[drupal-devel] Request for input on Quiz module data structure [long]

Wed Oct 12 23:35:41 UTC 2005

Hi, folks. Hope that this is the right place for this. Apologies in advance for 
the length, but I wanted to make sure everyone's on the same page before asking 
for feedback.

== BACKGROUND ==
As most know, I worked over the summer on the Quiz module. Thanks to a generous 
injection of funding from Ejovi Nuwere at SecurityLab.net, I've been able to 
both complete most of the work that was not done by the other student assigned 
to this project during SoC, and am also able to now focus on adding additional 
features to the module.

The quiz module was developed around Robert Douglass's specification (which I've 
temporarily mirrored here: http://drupaldev.snarkles.net/node/2). In a nutshell, 
this means rather than creating a simple module that could do multiple choice 
questions, instead creating a quiz *framework* which could potentially support 
almost limitless question types, from traditional multiple choice/fill in the 
blank, to really innovative ideas such as "reading" a question aloud to gage 
reading comprehension and so on.

== HOW IT CURRENTLY WORKS ==
The current schema can be viewed here: 
http://cvs.drupal.org/viewcvs/drupal/contributions/modules/quiz/quiz.mysql?rev=1.10
For the more visually inclined, I've uploaded an E-R Diagram here: 
http://www.webchick.net/soc/quiz.module/quiz-schema-old.png

This is based off the original proposal, where serialized arrays (/me ducks in 
advance) are used to store answer, feedback and user response data.
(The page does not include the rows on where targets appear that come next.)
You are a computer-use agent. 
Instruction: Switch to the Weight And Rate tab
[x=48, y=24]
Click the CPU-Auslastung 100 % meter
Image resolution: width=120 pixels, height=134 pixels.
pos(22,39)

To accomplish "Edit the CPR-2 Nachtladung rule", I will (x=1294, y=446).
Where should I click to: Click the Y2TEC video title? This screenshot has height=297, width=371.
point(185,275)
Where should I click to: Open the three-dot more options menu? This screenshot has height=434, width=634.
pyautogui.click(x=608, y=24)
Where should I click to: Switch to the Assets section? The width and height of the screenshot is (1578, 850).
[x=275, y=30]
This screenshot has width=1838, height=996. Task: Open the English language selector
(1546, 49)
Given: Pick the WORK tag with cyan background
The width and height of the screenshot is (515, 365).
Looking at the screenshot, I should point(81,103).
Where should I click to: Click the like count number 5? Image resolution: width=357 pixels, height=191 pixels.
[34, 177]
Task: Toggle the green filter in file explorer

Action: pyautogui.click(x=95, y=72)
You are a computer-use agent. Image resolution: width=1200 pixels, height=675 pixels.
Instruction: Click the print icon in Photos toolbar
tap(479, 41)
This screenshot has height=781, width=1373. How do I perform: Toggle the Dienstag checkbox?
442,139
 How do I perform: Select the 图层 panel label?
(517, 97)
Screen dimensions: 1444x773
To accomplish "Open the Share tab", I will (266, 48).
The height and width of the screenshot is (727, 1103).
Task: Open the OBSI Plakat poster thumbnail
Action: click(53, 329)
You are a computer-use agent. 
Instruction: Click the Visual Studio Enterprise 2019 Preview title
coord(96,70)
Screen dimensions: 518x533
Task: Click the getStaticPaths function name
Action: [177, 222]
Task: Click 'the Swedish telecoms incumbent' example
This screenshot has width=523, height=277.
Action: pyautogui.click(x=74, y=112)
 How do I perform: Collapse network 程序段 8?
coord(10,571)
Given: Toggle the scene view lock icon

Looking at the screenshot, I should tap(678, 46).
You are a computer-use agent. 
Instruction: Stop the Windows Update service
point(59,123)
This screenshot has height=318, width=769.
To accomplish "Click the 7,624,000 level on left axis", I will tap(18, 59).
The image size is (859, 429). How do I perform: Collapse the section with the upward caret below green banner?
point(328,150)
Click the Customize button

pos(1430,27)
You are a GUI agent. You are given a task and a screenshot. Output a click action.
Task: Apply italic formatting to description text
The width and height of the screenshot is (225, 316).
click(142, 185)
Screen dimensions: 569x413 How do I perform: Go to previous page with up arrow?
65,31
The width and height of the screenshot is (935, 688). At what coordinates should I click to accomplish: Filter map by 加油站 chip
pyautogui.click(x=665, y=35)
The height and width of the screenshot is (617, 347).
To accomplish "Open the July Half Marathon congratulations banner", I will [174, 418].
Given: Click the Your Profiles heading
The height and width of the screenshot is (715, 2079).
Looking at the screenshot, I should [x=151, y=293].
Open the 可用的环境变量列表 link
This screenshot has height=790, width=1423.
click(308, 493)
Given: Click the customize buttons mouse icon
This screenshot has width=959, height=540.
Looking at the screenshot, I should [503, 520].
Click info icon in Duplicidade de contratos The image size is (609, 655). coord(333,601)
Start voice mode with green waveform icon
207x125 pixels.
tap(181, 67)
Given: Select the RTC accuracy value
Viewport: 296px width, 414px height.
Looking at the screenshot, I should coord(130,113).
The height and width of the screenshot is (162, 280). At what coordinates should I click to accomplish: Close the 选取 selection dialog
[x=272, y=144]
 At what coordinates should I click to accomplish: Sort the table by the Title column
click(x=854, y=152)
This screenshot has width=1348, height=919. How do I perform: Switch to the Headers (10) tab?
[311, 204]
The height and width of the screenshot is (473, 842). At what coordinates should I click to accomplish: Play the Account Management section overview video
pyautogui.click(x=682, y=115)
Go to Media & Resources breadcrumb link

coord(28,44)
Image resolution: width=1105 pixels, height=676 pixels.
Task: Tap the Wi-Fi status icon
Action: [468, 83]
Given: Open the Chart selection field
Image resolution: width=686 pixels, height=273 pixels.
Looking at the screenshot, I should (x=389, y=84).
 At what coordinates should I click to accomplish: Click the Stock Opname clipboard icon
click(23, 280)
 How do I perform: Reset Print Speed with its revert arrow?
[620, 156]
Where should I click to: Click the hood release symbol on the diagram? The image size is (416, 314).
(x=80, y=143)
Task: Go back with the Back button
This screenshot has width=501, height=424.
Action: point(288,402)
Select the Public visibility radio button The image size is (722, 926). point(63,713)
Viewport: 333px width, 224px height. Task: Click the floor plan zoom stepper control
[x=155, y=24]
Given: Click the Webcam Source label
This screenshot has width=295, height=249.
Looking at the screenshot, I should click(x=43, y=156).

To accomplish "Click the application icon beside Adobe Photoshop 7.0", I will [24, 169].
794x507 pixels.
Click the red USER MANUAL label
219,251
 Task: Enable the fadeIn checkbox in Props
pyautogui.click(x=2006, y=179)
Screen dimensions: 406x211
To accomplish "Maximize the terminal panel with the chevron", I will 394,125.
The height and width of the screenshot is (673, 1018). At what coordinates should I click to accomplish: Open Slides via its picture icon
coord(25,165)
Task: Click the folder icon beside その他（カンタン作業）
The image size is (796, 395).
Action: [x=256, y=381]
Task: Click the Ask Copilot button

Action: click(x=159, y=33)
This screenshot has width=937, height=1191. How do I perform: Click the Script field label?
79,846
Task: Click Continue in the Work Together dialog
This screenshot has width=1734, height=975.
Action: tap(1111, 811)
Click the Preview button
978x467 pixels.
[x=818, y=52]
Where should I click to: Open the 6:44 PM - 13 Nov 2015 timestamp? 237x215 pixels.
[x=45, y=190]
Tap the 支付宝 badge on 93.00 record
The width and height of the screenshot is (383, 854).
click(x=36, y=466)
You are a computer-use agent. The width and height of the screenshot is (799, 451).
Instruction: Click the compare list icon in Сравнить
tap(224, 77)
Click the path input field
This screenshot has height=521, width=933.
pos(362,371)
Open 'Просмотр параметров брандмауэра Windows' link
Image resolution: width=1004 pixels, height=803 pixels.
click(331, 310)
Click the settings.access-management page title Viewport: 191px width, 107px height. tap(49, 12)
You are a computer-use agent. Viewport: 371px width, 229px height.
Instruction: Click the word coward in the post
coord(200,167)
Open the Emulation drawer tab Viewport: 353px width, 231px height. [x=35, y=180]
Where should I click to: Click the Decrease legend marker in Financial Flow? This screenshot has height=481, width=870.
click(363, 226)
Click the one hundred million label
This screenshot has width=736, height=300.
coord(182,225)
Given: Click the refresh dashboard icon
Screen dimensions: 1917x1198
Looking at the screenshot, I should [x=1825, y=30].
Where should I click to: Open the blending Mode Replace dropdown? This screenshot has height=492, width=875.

NOTE: Skip to "THE PROBLEM" if you don't care about how this stuff is stored 
currently :P

A typical result array (stored in quiz_results.results) might look like:

Array
(
    [10] => Array
        (
            [input] => Array
                (
                    [0] => 0
                    [1] => 2
                    [2] => 3
                )

            [feedback] => Array
                (
                    [0] => Correct!
                    [1] => Correct!
                    [2] => Correct!
                )

            [score] => 1
        )

    [6] => Array
        (
            [input] => Array
                (
                    [0] => 2
                )

            [feedback] => Array
                (
                    [0] => Nope, fooled you!
                )

            [score] => 0
        )
   ...
)

The array keys (10 and 6) are question node IDs... in other words, this is how 
the user responded to both question 10 and question 6. Over the course of the 
quiz, this array keeps growing, with one array of results per question.

"input" is an array of the answer(s) that the user selected on that question. 
The first question was a multiple choice question, so the user plugged in three 
answers (answers 1, 3, and 4 -- remember that arrays start at 0 index). The 
second question was only a single-choice question, and the user selected answer 3.

"feedback" is an array of the feedback to the answer(s) the user selected for 
input. As you can see, the user answered correctly on all three answers on the 
first question, but did not answer correctly on the second question.

Finally, "score" is either a 1 (indicating the answer was correct) or a 0 
(indicating the answer was not correct).

== THE PROBLEM ==

The question was raised to me:

"If there's a million questions, and a
million students, and we want to find out for a given
question, how many student got it right how do we do that?"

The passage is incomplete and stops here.